<<<<
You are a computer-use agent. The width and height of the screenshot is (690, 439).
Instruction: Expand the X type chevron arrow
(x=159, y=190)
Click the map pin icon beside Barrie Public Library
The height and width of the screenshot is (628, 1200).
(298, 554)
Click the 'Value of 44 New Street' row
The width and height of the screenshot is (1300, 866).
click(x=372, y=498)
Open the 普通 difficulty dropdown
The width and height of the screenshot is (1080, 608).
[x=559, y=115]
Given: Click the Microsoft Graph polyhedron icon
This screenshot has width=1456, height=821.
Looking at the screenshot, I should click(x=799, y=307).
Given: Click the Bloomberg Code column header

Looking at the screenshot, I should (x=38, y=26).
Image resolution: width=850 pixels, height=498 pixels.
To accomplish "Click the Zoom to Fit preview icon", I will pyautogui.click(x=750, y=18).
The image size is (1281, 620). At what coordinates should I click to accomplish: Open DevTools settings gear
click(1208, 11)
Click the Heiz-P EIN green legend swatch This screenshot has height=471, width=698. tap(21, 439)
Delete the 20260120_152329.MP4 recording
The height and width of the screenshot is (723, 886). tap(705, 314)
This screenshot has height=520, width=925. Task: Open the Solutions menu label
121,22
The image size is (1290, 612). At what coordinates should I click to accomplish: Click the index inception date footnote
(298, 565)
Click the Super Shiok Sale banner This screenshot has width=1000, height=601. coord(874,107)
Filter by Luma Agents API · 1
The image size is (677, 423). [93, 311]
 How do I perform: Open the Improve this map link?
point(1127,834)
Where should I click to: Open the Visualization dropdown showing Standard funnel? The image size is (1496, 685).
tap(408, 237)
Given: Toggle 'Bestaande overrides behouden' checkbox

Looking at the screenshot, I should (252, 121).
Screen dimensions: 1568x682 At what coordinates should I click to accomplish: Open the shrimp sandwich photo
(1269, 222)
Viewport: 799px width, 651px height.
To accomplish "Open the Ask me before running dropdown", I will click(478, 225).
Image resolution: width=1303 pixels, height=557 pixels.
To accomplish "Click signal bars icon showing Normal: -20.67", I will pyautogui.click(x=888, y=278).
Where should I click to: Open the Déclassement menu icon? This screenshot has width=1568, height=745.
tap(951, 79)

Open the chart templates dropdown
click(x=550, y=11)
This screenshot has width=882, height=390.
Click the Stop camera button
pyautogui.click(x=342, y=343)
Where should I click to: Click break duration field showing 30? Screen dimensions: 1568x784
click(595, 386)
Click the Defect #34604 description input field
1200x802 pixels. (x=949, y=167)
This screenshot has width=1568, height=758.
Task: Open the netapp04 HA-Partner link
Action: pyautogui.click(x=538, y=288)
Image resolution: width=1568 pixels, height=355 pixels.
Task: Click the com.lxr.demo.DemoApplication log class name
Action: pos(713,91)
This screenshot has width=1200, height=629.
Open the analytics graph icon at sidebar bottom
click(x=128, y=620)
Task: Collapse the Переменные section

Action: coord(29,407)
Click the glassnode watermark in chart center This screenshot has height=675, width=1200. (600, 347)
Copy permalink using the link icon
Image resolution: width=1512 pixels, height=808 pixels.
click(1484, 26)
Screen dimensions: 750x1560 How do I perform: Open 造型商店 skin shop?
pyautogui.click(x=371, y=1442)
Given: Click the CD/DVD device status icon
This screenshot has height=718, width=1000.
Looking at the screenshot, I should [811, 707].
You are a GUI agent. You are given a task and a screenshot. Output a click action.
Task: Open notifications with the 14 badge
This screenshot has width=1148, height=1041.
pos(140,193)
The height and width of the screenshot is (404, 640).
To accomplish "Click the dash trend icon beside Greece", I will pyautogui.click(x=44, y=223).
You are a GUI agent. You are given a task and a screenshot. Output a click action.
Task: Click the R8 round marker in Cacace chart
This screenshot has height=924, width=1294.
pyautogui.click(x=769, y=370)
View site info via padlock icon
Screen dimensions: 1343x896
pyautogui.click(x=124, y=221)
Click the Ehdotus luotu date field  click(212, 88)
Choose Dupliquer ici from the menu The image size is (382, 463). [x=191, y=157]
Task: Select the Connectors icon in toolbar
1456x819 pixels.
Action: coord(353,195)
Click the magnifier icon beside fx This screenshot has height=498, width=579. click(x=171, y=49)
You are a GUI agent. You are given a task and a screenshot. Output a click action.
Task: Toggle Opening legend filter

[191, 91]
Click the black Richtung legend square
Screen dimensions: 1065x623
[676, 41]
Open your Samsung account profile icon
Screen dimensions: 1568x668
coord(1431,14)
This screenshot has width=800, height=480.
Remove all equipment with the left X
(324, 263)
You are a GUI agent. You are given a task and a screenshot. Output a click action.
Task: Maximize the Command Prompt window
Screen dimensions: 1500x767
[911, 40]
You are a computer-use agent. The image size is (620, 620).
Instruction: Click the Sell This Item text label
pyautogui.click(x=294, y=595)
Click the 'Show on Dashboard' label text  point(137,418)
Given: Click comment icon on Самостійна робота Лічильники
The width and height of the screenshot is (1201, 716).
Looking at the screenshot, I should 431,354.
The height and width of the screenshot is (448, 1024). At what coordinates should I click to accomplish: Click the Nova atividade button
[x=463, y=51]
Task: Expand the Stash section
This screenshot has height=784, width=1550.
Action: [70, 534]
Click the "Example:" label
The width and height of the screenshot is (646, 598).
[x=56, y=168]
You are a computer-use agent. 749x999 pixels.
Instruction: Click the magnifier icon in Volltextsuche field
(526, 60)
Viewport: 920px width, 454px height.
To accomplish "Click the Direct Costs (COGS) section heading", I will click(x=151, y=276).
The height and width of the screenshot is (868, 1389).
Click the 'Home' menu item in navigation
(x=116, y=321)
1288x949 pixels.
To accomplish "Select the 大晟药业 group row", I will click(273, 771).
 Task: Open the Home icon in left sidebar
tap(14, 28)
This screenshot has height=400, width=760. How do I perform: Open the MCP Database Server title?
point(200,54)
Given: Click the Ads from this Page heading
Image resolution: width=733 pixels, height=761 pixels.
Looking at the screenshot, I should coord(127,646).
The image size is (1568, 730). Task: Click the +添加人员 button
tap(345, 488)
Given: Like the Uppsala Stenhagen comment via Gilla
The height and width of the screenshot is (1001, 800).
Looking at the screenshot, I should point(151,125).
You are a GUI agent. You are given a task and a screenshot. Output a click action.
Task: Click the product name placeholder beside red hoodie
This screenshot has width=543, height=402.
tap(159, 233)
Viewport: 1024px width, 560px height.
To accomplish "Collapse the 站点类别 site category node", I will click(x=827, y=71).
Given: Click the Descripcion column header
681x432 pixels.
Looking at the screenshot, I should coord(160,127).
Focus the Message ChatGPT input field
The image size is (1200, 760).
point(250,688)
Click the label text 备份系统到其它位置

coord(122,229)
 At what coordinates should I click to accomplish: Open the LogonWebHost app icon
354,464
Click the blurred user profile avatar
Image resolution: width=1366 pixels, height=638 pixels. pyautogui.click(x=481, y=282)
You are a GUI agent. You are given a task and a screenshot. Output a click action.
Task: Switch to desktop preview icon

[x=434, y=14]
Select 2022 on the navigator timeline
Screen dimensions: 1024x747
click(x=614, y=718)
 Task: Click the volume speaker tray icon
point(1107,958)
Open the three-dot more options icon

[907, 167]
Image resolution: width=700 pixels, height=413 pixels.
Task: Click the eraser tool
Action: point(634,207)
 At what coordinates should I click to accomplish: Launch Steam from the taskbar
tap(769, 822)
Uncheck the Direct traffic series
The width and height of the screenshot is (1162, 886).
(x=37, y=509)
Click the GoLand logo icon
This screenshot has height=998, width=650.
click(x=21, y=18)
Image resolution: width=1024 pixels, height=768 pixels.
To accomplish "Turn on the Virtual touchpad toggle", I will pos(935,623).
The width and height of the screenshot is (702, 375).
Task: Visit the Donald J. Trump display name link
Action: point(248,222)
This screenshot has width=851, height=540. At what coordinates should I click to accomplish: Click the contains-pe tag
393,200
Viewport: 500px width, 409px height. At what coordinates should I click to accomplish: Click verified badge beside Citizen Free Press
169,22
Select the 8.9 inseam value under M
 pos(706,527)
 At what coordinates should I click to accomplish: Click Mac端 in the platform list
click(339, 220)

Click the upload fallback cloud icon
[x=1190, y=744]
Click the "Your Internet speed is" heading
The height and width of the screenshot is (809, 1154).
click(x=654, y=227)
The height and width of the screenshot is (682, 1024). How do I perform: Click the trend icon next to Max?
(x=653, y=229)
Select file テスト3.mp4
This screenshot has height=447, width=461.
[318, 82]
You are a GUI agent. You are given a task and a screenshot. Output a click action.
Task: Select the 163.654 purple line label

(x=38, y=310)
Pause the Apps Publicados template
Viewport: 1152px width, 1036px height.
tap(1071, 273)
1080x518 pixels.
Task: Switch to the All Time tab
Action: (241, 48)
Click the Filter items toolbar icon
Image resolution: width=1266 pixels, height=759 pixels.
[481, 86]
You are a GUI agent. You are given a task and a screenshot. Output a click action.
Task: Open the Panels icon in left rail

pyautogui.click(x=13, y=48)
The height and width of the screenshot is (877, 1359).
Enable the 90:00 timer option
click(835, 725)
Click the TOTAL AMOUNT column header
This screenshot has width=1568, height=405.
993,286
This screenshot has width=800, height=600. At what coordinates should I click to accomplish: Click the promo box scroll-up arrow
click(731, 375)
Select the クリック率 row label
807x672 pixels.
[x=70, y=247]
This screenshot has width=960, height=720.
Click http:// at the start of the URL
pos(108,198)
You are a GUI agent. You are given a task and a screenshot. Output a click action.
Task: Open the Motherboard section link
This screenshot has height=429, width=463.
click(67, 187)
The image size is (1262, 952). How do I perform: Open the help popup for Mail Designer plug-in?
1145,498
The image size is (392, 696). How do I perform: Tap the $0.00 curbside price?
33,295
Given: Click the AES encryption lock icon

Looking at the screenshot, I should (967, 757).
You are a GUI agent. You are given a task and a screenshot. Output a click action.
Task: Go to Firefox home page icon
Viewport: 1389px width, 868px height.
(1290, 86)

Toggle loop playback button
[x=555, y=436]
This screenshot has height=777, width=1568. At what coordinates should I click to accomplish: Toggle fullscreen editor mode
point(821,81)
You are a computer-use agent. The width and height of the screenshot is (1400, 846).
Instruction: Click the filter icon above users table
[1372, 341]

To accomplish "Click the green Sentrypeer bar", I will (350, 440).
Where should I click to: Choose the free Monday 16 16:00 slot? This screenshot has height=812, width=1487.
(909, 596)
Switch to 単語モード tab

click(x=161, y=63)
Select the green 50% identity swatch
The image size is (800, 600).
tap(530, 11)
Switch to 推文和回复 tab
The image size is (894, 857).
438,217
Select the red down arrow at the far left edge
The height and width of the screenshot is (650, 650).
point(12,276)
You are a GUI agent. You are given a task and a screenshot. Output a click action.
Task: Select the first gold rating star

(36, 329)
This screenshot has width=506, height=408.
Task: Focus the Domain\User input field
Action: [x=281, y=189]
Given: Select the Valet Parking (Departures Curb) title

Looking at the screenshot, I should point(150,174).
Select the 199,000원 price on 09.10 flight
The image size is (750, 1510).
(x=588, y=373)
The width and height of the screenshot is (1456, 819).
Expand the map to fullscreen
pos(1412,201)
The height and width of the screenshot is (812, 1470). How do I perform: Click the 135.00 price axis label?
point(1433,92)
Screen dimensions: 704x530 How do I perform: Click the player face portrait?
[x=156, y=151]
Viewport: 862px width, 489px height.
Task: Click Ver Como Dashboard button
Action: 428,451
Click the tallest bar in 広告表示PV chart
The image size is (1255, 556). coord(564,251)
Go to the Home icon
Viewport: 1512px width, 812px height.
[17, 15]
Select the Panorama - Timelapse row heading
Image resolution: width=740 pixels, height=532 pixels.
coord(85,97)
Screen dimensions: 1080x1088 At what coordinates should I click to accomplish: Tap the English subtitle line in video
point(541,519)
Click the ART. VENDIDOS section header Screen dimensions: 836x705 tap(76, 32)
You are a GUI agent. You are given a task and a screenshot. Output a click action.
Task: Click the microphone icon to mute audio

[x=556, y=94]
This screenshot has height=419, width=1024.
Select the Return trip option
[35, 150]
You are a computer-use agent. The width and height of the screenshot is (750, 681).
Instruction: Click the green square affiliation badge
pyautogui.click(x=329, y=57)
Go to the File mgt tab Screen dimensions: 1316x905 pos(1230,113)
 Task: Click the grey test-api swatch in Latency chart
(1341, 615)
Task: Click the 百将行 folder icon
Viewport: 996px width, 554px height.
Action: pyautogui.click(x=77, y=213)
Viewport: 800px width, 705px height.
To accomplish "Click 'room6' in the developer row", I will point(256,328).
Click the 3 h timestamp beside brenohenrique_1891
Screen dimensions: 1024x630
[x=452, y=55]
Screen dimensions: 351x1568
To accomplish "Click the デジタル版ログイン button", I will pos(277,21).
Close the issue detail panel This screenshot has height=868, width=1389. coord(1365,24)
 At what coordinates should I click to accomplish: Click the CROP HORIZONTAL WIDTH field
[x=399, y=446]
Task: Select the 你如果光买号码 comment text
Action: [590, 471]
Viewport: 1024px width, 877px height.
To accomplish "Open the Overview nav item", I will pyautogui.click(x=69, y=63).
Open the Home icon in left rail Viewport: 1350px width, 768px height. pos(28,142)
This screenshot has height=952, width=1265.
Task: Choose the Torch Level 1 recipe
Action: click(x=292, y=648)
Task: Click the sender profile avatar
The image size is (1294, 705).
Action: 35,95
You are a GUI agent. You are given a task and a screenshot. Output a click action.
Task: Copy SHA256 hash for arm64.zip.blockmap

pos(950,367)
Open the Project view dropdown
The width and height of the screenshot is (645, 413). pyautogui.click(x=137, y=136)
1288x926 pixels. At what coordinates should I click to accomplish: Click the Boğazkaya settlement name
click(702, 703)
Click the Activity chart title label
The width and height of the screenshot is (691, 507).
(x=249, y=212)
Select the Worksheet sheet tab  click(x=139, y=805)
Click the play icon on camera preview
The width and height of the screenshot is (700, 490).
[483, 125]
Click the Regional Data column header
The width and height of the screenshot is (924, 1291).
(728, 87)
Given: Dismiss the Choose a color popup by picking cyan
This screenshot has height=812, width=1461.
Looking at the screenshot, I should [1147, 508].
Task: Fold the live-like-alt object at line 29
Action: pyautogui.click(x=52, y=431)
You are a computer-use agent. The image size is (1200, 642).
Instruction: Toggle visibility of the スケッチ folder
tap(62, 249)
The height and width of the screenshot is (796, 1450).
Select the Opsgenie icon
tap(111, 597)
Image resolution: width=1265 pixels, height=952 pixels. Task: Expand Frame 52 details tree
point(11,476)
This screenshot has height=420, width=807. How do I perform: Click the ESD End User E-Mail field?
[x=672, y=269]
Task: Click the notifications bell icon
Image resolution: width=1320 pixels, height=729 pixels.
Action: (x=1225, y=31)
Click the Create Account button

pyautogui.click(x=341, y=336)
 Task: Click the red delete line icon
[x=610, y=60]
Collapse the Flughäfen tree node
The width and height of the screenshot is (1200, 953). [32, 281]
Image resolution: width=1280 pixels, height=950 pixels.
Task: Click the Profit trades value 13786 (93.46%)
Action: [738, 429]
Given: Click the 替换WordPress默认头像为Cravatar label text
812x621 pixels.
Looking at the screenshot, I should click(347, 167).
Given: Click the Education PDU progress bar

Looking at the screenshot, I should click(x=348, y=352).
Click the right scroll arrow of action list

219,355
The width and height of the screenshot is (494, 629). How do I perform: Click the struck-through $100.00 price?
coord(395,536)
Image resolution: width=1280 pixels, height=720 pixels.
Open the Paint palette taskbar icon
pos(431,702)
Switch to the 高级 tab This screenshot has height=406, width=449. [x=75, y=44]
>>>>
The task: From the entries above, write out only the lines starting at the line that holds "You are a computer-use agent. The image size is (620, 620)." and ending at the line that holds "Task: Expand the Stash section", keeping both and matching them exactly.

Task solution:
You are a computer-use agent. The image size is (620, 620).
Instruction: Click the Sell This Item text label
pyautogui.click(x=294, y=595)
Click the 'Show on Dashboard' label text  point(137,418)
Given: Click comment icon on Самостійна робота Лічильники
The width and height of the screenshot is (1201, 716).
Looking at the screenshot, I should 431,354.
The height and width of the screenshot is (448, 1024). At what coordinates should I click to accomplish: Click the Nova atividade button
[x=463, y=51]
Task: Expand the Stash section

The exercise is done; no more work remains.